╭─ Selected passage
2. The following are special characters:  ~ @ & ' _ ^ #
They have special meanings, as can be noted from Table RTS. (However,
there is a way to print them in the output, as explained later.)
3. Both ' and "a" serve as a vowel-elongation suffix. That is,
"short vowel followed by ' or "a" becomes a long vowel."
    ceema = ciima = ci'ma = ciama, pOru = poeru = po'ru = poaru
4. There is a retroflex suffix, namely '. That is, "dental plosive
followed by ' becomes a retroflex."
                  aaTa = aat'a, enDa = end'a

5. "sunnaa" Generation (Nasal Contraction):
------------------------------------------
All nasals are contracted before plosives as in Rule 1 below. Rule 2,
like Rule 1, improves typo-tolerance.
Rule 1. Whenever the letter n or m is followed by one of {k, K, g,
G, c, C, j, J, T, Th, D, Dh, t, th, d, dh, p, P, b, B} (or their
alternatives), it will be converted to sunnaa.
Rule 2. Also, whenever the letter m is followed by one of {l, v, s, S},
it will be converted to "sunnaa" automatically.
Example: vankaaya, vamkaaya, lankhaNam, lamkhaNam, anga, amga, kance,
kamce, manTa, mamTa, SunTha, SumTha, enDa, emDa, santa, samta,
panthaa, pamthaa, undi, umdi, kampa, kanpa, cembu, cenbu, kaalamloe,
samvatsaram, hamsa, amSa - all generate a "sunnaa" automatically.
Force combination:
-----------------
The "sunnaa" generation rules produce unwanted results in rare cases.
╰─
╭─ Data segment
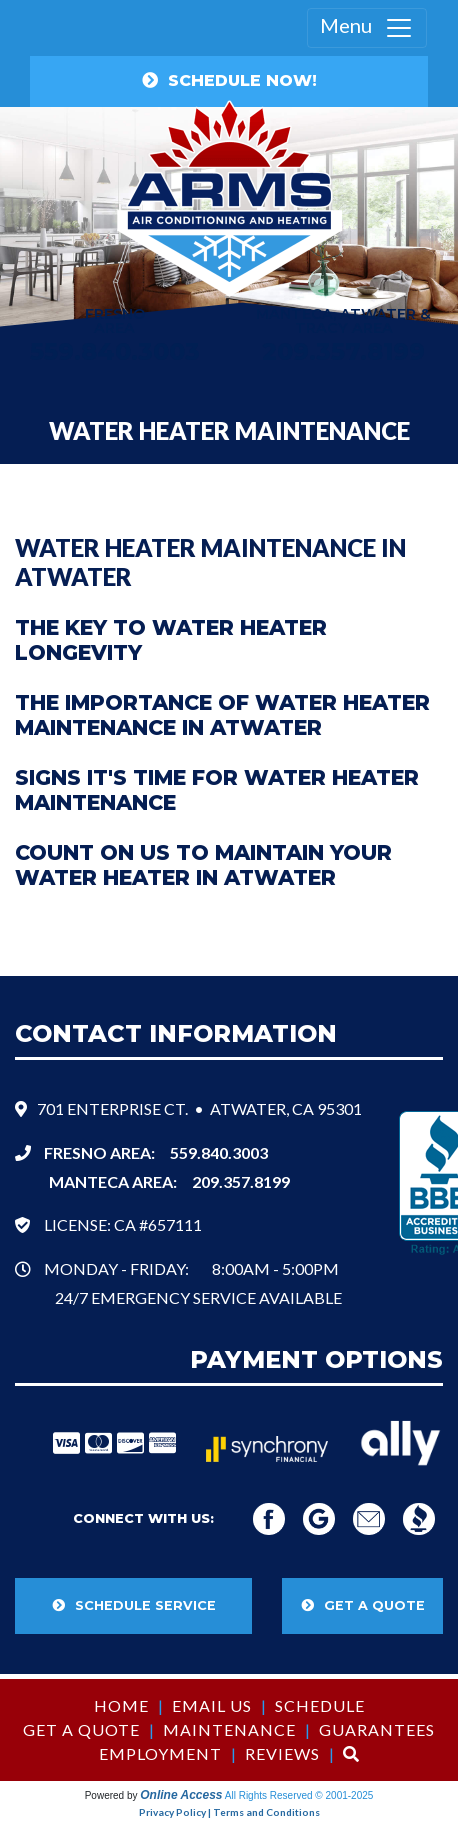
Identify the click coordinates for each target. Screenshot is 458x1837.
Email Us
╰─
Work to be completed:
In the passage on character rules, rewrite the part from "3. Both ' and" to "1, improves typo-tolerance." so that "cerebral" replaces "retroflex".

Exercise answer:
3. Both ' and "a" serve as a vowel-elongation suffix. That is,
"short vowel followed by ' or "a" becomes a long vowel."
    ceema = ciima = ci'ma = ciama, pOru = poeru = po'ru = poaru
4. There is a cerebral suffix, namely '. That is, "dental plosive
followed by ' becomes a cerebral."
                  aaTa = aat'a, enDa = end'a

5. "sunnaa" Generation (Nasal Contraction):
------------------------------------------
All nasals are contracted before plosives as in Rule 1 below. Rule 2,
like Rule 1, improves typo-tolerance.